Your task:
Could you transcribe exactly the lines from the one containing "Click the HC" through the last line of the records below, leaving out the pictures?

..........

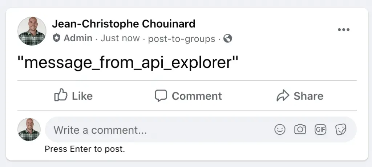Click the Admin shield badge icon
Screen dimensions: 372x167
56,38

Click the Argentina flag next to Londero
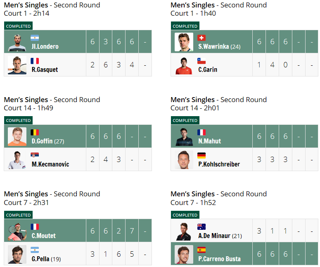tap(35, 38)
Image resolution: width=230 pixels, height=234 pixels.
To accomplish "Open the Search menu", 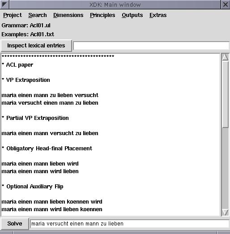I will coord(38,15).
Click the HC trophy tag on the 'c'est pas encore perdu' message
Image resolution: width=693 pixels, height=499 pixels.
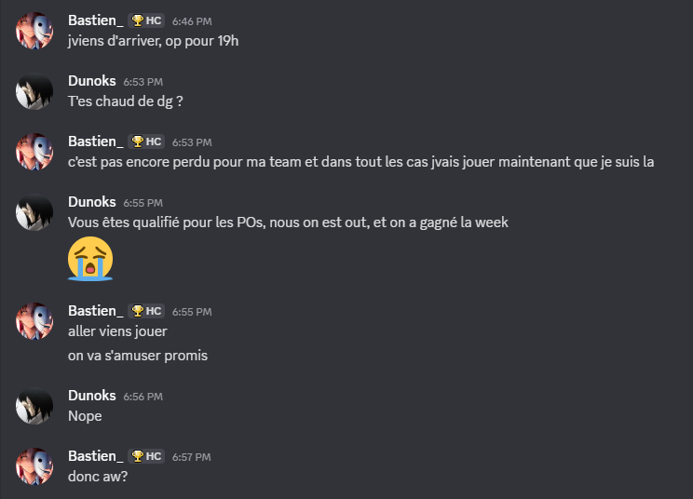click(x=146, y=142)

..........

Solution for this exercise:
Click the HC trophy tag on the 'c'est pas encore perdu' message
Image resolution: width=693 pixels, height=499 pixels.
click(x=146, y=142)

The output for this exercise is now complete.